In December 2023, the FASB issued ASU 2023-09, Income taxes (Topic 740): Improvements to Income Tax Disclosure (“ASU 2023-09”), which enhances the transparency and usefulness of income tax disclosures. ASU 2023-09 will be effective for fiscal years beginning after December 15, 2024. Early adoption is permitted for annual financial statements that have not yet been issued or made available for issuance. The Company adopted ASU 2023-09 on September 10, 2025, the date of its incorporation. Adoption of the ASU did not impact the Company’s financial position, results of operations or cash flows.

 

Note 3 — Initial Public Offering

 

On May 22, 2026, the Company sold 10,200,000 Public Units at $10.00 per unit, inclusive 1,200,000 Public Units purchased by the underwriters as a result of the partial exercise of the underwriters’ over-allotment option, generating proceeds of $102,000,000. Each Public Unit consists of one Class A ordinary share and one right to receive one-fourth (1/4th) of one Class A ordinary share upon the consummation of an initial Business Combination.

 

Note 4 — Private Placement

 

Simultaneously with the consummation of the Initial Public Offering, the Company sold 311,000 Private Placement Units to the Sponsor and the underwriters ,at a price of $10.00 per unit, inclusive of 21,000 Private Placement Units purchased by the Sponsor and the underwriters as a result of the partial exercise of the underwriters’ over-allotment option, generating proceeds of $3,110,000, in a private placement that closed simultaneously with the Initial Public Offering. Each Private Placement Unit consists of one Class A ordinary share and one right to receive one-fourth (1/4th) of one Class A ordinary share upon the consummation of an initial Business Combination. The Private Placement Units are identical to the Public Units sold in this offering, subject to certain limitations.

 

Note 5 — Segment Information

 

ASC Topic 280, Segment Reporting, establishes standards for companies to report, in their financial statements, information about operating segments, products, services, geographic areas, and major customers. Operating segments are defined as components of an enterprise that engage in business activities from which it may recognize revenues and incur expenses, and for which separate financial information is available that is regularly evaluated by the Company’s chief operating decision maker, or group, in deciding how to allocate resources and assess performance.

 

The Company’s CODM has been identified as the Chief Executive Officer, who reviews the operating results for the Company as a whole to make decisions about allocating resources and assessing financial performance. Accordingly, management has determined that the Company only has one reportable segment.

 

F-9

 

The CODM assesses performance for the single segment and decides how to allocate resources based on liquidity metrics reported on the balance sheet as total assets. When evaluating the Company’s performance and making key decisions regarding resource allocation, the CODM reviews several key metrics including total assets, which include the following:

 

   May 22,
2026
 
Cash  $721,955 
Cash Held in Trust Account   102,255,000 

 

The CODM reviews cash held in Trust Account to measure and monitor shareholder value and determine the most effective strategy of investment with the Trust Account funds while maintaining compliance with the Trust Agreement.

**EXERCISE SET:**
a. Reproduce the stretch of the financial statement notes from "Note 4 — Private Placement" through "to certain limitations.".
b. Resume the financial statement notes, picking up right after their last sentence.

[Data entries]
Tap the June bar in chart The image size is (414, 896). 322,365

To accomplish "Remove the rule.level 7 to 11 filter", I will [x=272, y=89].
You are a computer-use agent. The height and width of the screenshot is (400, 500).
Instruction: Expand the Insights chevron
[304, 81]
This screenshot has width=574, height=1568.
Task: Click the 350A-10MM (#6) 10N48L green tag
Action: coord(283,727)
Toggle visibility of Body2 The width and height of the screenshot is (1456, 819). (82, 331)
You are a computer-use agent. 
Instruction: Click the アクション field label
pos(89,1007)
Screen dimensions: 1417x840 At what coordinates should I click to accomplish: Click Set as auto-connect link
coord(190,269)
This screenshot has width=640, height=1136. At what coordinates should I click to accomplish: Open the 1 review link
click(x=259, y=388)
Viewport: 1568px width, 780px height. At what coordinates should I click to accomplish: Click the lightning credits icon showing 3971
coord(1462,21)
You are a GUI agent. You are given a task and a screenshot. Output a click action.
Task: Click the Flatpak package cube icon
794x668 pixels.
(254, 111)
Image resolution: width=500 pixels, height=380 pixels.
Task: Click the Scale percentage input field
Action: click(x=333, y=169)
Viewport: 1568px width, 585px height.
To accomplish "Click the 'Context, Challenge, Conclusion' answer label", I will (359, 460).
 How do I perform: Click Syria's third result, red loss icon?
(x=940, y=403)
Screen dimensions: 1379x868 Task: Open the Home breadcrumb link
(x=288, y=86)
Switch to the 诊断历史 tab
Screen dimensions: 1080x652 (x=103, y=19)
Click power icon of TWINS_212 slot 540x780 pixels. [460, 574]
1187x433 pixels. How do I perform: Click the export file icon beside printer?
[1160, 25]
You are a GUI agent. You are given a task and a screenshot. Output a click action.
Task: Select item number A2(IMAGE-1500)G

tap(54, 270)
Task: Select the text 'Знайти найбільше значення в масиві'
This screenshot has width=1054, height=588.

**ANSWERS PROVIDED:**
a.
Note 4 — Private Placement

 

Simultaneously with the consummation of the Initial Public Offering, the Company sold 311,000 Private Placement Units to the Sponsor and the underwriters ,at a price of $10.00 per unit, inclusive of 21,000 Private Placement Units purchased by the Sponsor and the underwriters as a result of the partial exercise of the underwriters’ over-allotment option, generating proceeds of $3,110,000, in a private placement that closed simultaneously with the Initial Public Offering. Each Private Placement Unit consists of one Class A ordinary share and one right to receive one-fourth (1/4th) of one Class A ordinary share upon the consummation of an initial Business Combination. The Private Placement Units are identical to the Public Units sold in this offering, subject to certain limitations.

b.
 

Note 6 — Related Party Transactions

 

Founder Shares

 

On September 30, 2025, the Company issued an aggregate of 3,828,082 Class B ordinary shares, $0.0001 par value (the “Founder Shares”), in exchange for a $25,000 payment (approximately $0.008 per share) from the Sponsor to cover certain expenses on behalf of the Company. Up to 499,315 of the Founder Shares are subject to complete or partial forfeiture by the Sponsor for no consideration depending on the extent to which the underwriters’ over-allotment option is exercised.

 

On April 28, 2026, April 30, 2026, May 5, 2026, and May 12, 2026, the Sponsor granted membership interests to each of three directors of the Company, the Chief Financial Officer (“CFO”), and the Chief Executive Officer (“CEO”). The membership interests received in the Sponsor correspond to an aggregate of 778,000 Founder Shares, to be distributed to the directors, CFO, and CEO upon consummation of a Business Combination. Each Founder Share will automatically convert to one Class A ordinary share concurrently with or immediately following the consummation of a Business Combination. The Sponsor will retain all voting and dispositive power over all Founder Shares until the consummation of the Business Combination, after which the Sponsor will distribute to each holder of the membership interests its share of the Founder Shares, subject to applicable lock-up restrictions.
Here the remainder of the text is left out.